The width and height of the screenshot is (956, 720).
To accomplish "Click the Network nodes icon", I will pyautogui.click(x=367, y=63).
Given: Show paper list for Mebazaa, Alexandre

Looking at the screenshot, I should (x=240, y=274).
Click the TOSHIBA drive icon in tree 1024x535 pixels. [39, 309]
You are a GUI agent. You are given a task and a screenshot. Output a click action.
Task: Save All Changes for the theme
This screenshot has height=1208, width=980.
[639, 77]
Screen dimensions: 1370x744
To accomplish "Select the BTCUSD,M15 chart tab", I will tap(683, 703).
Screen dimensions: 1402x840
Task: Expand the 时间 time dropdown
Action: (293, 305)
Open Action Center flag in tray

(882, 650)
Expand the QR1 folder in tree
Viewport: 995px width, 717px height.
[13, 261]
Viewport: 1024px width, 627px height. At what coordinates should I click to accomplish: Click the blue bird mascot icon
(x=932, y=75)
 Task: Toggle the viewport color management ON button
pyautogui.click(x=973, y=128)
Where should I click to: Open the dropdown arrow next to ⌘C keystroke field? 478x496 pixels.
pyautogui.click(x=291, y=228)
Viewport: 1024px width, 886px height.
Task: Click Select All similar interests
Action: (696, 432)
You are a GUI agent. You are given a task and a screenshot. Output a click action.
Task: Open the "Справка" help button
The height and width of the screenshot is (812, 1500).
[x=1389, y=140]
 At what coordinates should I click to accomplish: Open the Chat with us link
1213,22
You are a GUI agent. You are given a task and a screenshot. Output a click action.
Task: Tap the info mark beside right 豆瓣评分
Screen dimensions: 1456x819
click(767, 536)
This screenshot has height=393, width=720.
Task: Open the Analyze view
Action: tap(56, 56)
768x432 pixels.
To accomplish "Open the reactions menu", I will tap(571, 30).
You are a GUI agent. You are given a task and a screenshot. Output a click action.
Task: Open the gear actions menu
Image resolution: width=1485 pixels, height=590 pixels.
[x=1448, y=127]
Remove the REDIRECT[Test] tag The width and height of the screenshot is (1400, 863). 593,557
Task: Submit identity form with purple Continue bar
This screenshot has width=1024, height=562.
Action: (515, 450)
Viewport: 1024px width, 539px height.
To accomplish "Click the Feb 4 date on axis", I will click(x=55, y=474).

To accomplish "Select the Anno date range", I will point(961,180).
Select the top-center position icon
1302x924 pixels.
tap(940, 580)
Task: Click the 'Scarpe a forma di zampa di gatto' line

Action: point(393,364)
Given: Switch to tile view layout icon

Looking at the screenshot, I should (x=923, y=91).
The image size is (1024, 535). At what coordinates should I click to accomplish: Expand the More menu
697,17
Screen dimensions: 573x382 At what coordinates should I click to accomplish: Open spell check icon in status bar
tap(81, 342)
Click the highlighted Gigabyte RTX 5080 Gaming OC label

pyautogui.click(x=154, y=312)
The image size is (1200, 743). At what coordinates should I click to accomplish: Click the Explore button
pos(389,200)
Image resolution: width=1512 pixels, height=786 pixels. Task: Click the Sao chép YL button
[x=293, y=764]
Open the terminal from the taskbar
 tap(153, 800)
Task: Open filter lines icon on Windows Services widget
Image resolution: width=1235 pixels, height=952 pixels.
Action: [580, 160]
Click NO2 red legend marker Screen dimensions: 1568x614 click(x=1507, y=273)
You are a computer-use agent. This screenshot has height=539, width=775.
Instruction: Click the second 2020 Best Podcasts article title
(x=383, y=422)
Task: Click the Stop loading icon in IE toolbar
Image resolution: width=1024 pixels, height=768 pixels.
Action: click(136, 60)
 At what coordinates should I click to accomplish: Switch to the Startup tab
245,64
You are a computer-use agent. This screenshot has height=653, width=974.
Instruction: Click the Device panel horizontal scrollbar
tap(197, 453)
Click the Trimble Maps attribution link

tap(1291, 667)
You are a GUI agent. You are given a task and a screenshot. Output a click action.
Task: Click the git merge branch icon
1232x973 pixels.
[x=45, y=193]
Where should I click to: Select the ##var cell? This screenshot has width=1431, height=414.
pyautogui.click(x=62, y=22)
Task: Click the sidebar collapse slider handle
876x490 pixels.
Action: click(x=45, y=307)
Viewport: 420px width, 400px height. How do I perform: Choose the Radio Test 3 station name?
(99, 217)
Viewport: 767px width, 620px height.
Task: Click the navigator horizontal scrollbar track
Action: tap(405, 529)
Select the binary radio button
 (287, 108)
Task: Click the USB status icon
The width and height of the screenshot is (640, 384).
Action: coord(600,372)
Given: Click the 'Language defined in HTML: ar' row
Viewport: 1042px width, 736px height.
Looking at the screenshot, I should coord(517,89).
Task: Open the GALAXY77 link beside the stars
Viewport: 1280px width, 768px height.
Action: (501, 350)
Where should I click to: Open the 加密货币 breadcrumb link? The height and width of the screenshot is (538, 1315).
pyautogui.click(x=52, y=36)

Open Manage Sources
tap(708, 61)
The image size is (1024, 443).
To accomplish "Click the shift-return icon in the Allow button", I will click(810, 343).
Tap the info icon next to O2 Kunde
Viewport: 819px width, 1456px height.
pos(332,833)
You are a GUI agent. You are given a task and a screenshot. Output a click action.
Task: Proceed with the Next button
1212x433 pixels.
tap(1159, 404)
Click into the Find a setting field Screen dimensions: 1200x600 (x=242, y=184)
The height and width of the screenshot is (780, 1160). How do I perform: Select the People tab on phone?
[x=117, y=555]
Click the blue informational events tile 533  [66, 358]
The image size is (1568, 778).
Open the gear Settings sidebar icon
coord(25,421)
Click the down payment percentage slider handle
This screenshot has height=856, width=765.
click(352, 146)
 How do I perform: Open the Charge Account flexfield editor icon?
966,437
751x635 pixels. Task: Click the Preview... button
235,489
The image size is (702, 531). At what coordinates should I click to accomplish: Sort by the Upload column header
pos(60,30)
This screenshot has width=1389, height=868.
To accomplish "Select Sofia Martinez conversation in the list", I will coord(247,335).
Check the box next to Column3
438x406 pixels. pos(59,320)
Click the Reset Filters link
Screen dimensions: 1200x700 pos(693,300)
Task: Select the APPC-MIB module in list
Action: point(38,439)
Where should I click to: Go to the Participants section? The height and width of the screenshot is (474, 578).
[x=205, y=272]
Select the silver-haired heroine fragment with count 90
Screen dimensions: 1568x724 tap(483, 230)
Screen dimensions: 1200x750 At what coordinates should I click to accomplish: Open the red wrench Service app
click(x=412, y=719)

Directions:
Take the entries above and copy them exactly from the first line through the line with "Screen dimensions: 1370x744"; leave out every line after it.

Task solution:
The width and height of the screenshot is (956, 720).
To accomplish "Click the Network nodes icon", I will pyautogui.click(x=367, y=63).
Given: Show paper list for Mebazaa, Alexandre

Looking at the screenshot, I should (x=240, y=274).
Click the TOSHIBA drive icon in tree 1024x535 pixels. [39, 309]
You are a GUI agent. You are given a task and a screenshot. Output a click action.
Task: Save All Changes for the theme
This screenshot has height=1208, width=980.
[639, 77]
Screen dimensions: 1370x744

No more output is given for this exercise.